Cassidy moved into a new world when he rented that small, entirely over priced, shack of an apartment in Melbourne. Modern living may have meant he has hot water at his fingertips in a moment’s notice, but it also meant living like a sardine that managed to fit a toilet, bed and kitchen sink in one can. After finding work in construction in the rapidly growing business of building life-sized monopoly pieces, Cassidy took the lease with some self-goading.
“The world is my abode. My apartment is just my bedroom.” he once commented to a fellow countryside transplant turned laborer, with a grin. That coworker ultimately couldn’t put the spin on his life Cassidy did, and in longing for wide open pastures, and a house one can walk through in more than 5 steps, ultimately abandoned his new life.
Perhaps the years of maintaining a nearly consistent high off marijuana finally burned a hole in his head, (he still enjoyed a more than occasional toke) but Cassidy felt no discontent about his housing situation and his strenuous, grunt work. To ask him if he was a happy man (and have him respond in earnest) might have set him off balance, forcing him to reevaluate his life, his mother, his future, and all those mops of hair in-between. This was something he was completely uninterested in doing. Life is unpredictable, changes in a moment. What is the use in looking at the path that got you there? Far more important to take life as it comes.

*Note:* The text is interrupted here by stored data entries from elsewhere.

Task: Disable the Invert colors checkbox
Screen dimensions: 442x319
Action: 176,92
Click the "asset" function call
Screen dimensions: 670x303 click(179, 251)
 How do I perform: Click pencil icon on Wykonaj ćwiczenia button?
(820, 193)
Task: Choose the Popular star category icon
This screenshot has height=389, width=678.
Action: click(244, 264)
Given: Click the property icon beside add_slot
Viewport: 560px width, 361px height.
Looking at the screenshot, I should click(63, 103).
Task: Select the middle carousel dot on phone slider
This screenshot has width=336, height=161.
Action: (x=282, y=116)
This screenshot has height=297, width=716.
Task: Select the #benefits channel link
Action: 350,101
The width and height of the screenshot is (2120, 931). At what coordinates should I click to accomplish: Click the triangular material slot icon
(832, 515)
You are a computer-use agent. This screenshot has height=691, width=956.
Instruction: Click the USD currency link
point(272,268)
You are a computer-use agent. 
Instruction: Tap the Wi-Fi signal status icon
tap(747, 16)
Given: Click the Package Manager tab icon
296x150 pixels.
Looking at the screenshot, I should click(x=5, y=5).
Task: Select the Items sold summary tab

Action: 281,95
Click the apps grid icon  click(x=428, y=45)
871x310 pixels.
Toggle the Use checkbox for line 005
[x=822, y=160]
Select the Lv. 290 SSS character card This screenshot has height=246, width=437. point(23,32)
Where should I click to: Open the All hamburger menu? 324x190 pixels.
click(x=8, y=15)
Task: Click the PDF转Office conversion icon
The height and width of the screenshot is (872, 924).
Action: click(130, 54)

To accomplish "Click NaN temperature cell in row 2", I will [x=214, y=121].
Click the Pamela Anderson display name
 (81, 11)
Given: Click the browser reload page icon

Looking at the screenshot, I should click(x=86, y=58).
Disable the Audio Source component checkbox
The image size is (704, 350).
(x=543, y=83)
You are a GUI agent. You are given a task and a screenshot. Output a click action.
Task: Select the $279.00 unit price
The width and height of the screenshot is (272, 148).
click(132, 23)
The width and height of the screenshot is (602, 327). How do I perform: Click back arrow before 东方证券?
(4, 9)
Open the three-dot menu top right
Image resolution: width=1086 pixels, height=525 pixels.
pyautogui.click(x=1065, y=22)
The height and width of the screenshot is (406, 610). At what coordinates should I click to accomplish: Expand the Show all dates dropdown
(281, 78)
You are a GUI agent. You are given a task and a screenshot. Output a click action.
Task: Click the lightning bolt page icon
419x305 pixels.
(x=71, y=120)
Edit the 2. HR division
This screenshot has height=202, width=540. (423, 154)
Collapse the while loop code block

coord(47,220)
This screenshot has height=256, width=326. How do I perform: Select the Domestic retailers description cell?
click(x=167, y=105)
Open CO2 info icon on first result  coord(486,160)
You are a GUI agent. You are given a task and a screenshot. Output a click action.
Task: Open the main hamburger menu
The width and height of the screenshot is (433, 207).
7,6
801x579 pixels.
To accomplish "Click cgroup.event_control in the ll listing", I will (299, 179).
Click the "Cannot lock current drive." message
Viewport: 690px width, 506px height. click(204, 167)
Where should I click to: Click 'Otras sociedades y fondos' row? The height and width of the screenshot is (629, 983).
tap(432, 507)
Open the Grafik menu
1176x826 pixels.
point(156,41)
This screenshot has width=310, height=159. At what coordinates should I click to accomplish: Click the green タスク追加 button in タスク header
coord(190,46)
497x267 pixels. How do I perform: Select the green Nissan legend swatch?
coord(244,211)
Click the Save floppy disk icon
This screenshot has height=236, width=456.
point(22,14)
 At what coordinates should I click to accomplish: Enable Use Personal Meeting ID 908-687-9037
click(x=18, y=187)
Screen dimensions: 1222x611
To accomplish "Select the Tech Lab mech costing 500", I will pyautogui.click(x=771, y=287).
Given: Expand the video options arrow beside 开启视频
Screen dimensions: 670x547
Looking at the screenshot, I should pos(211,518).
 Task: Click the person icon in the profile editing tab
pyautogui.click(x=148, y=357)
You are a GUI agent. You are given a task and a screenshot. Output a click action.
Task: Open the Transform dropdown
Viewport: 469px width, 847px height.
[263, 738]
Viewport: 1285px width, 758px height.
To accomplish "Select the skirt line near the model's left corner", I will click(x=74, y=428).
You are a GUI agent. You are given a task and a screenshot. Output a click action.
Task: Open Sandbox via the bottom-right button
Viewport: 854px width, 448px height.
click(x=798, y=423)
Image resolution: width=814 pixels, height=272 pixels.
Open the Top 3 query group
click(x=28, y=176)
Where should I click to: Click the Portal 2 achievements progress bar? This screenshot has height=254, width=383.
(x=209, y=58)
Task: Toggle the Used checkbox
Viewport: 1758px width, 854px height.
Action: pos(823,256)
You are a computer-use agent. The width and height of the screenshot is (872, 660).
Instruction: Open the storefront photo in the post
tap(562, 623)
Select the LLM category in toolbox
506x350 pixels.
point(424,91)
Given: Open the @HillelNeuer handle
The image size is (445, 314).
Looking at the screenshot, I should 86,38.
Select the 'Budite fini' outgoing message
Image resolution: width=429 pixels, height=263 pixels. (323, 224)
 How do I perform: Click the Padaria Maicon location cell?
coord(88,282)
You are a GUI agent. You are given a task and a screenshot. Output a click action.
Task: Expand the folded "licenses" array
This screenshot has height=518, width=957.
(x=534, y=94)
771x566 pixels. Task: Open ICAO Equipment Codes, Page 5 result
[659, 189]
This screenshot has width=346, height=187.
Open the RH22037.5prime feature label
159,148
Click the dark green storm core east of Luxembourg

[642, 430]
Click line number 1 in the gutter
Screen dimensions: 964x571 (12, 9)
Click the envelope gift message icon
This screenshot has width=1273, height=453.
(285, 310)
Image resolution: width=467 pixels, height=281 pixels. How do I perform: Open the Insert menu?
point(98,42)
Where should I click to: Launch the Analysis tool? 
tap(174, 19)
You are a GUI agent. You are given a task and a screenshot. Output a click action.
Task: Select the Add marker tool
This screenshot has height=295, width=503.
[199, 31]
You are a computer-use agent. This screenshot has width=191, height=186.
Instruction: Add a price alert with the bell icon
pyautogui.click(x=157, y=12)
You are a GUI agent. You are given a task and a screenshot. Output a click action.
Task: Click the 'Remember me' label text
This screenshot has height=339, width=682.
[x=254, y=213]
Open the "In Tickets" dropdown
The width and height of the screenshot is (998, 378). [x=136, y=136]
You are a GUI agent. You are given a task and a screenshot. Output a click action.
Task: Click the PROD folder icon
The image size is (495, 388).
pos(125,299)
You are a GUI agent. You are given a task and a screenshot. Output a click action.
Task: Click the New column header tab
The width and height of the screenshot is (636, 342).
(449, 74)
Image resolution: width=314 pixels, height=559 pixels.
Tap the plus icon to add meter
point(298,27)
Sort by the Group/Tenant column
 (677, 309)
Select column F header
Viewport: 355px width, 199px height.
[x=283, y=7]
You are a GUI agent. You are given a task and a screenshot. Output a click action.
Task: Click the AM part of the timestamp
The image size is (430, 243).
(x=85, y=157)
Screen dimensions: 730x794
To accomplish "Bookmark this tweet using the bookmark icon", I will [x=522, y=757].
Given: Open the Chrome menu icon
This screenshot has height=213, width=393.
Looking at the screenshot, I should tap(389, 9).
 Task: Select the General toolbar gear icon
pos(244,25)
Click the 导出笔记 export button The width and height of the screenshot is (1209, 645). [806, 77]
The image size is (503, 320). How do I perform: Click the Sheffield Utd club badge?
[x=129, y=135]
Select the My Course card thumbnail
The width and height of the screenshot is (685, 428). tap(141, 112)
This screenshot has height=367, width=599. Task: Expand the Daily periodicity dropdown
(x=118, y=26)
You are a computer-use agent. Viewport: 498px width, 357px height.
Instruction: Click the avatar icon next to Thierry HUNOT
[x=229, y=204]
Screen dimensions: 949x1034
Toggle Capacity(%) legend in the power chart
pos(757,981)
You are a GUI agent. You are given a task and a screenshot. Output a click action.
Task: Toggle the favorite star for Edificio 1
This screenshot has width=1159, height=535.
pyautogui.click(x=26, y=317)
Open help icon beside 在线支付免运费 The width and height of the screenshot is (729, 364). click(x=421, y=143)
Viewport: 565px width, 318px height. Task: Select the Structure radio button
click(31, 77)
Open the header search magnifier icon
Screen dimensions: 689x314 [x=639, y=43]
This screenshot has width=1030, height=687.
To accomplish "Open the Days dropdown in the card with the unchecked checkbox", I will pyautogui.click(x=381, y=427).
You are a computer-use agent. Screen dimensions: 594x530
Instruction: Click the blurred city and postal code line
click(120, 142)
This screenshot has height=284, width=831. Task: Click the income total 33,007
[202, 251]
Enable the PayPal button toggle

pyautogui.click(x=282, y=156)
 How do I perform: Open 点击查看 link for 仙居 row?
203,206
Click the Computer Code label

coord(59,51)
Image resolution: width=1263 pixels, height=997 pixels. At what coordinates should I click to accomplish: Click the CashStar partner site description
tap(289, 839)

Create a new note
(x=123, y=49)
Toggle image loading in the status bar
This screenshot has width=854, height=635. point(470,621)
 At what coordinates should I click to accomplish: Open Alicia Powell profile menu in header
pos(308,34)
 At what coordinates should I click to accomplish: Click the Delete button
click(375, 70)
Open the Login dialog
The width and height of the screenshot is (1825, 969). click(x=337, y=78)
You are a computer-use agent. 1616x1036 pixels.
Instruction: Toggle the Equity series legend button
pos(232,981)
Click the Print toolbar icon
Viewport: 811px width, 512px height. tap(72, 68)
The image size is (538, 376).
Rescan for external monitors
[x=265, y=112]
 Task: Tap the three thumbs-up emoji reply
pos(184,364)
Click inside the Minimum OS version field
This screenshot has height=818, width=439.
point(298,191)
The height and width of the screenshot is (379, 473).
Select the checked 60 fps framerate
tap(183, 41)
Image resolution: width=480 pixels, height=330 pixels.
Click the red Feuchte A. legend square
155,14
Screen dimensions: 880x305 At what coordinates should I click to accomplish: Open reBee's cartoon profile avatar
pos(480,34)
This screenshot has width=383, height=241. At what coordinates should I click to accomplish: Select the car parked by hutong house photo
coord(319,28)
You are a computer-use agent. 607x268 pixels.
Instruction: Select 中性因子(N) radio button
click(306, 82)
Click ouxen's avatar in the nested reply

As a side effect to the Asian Miracle, xenophobic Australia was subjected to a new threat for the first time since English prisoners made the continent their new home: foreigners who looked funny. They came mostly as businessmen, but familiar American and European tourist faces slowly but surely were being subsidized by the faces of the new Japanese rich. And with them came their strange language, and their strange food, and strange mannerisms.
Unlike many of his peers, particularly those in parliament, Cassidy rather liked these new comers. They mostly avoided eye contact with him, they didn’t wear those god-awful Hawaiian t-shirts, shorts and sandals, they didn’t find his “accent” cute and he didn’t find their “accent” obnoxious. Most importantly, they were short and had nice, uniform hair. It was mesmerizing to look at a tour group.